JHA: Well, obviously loyalty is a trait that I like in the people who are at NRDC. And I would call it more than loyalty; it's something about family and respect for the people that you work and live with. It ties into my belief in integrity. It's about respect for your allies but also for your opponents, so that you are trusted by the larger community.

GB: You discuss several cases where a staffer suddenly starts working on something totally outside the box, like nuclear weapons or urban real estate, and board members say, "What do you mean? Those aren't environmental issues." But those ideas always seem to move ahead in the end.

JHA: Sure, the early board members were largely conservationists, and it took a little work to get everybody behind those things. But we were lucky that at every step of the way we had a leader who understood that these were very important opportunities for us. On nuclear, for example, our chairman, Bill DeWind, basically argued that a nuclear exchange would devastate the environment. And I would say that in each of these cases, the disagreement was ultimately resolved in a very civilized way. One of the great beauties of NRDC is you don't see disputes becoming warfare.

GB: The most contentious question in the early days was probably about whether to become a membership organization.

JHA: Yes. The Ford Foundation gave us funding at the end of the first year, which ultimately lasted for 10. But I was very preoccupied with the notion that you can't count on Ford -- or any foundation -- to continue supporting you indefinitely. I thought building membership was absolutely critical. After a decade, I remember that we had 35,000 dues-paying members. And now we're at 1.3 million members and online activists!

GB: You see the influence of members particularly over the issues of wildlife and wilderness. When you write about your travels together it's clear those things are also very important to you personally.

PA: Part of it is the incredibly diverse collection of people we travel with. That goes right back to the first trip we made for NRDC, to the Four Corners power plant in New Mexico.

JHA: I don't think you can talk about the environment unless you see it, get out in it, and really understand it.

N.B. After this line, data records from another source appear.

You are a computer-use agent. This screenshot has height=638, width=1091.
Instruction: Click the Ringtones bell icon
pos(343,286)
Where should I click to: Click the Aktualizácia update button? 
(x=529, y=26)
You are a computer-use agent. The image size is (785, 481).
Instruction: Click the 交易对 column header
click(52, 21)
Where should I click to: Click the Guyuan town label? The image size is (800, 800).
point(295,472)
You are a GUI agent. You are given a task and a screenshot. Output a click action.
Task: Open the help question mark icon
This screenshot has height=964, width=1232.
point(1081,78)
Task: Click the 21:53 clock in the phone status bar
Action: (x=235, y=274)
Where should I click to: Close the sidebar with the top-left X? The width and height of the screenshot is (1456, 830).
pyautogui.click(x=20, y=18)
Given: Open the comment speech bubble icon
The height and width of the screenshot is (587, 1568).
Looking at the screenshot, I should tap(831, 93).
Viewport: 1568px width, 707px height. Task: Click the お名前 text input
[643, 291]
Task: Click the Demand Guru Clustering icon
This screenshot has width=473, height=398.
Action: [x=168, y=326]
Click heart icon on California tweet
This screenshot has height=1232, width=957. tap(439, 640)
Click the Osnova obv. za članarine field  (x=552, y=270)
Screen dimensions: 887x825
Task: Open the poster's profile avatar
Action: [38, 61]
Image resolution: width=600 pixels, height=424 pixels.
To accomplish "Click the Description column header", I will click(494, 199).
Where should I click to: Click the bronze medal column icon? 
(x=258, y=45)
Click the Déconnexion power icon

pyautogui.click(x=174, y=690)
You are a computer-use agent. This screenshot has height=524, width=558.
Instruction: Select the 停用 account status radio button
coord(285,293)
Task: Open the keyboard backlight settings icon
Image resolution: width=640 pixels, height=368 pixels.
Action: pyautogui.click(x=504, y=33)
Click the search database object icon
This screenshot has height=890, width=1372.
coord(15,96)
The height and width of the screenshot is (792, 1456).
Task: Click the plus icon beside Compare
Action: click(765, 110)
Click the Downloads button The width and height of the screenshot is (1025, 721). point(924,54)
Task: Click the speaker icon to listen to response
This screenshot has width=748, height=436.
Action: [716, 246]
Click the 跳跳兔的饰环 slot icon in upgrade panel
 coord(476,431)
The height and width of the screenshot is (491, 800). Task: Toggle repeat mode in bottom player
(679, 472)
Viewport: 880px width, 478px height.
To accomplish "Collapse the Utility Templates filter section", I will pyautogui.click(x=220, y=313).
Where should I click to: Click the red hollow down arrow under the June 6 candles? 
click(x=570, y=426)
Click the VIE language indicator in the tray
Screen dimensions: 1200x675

The more time that we have spent in nature, the more we've grown to feel a responsibility for the places that we have come to know and love. Patricia has always kept logs, so we have a rich record of our travels from Alaska to Russia to Morocco to Baja. And these are part of the permanent record of our life together, and of NRDC.

GB: You write about these wild places with great emotion, and then in the next breath you're talking about the need to work closely with major corporations. I guess some people might find that contradictory.

JHA: Times have changed, you know. We are not a little band of warriors off in a corner. And we're not going to have an environment that's worth anything unless corporate America plays a big role. We've seen a very important transition toward much better behavior. There are still lots of problems out there like BP, so we need to be careful. Our first obligation is to the environment. If people want to protect the environment, we'll support their efforts. If not, we'll play hardball.

GB: But sometimes it seems as if the forces arrayed against us are still very powerful and very obstinate. Just look at the fight for climate legislation. Doesn't that ever make you feel demoralized?

PA: I actually have a lot of belief in the human race -- that mankind does not want to destroy itself, and there will be ways found.

GB: Does that go for you too, John, even after the Deepwater Horizon?

JHA: I have to say this particular catastrophe has been very distressing. You know, I wake up swearing.

PA: He sure does!

JHA: I'm just angry, because it seems to me that this has happened for the sake of profits and because of a failure to be cautious, and the damage will not be overcome in my lifetime. On the other hand, I do think that this is a learning moment. So, yes, I am optimistic by nature. I mean, why not? Why wouldn't I be? We set up NRDC, and we've tackled unbelievable problems, and we usually win. Okay, now we are facing some of the biggest problems we will ever face, but we're bigger than we've ever been before, and so is the movement. We may not get a climate bill in 2010, but we'll get a better one in 2011 or 2012. I think we're going to win because we're right.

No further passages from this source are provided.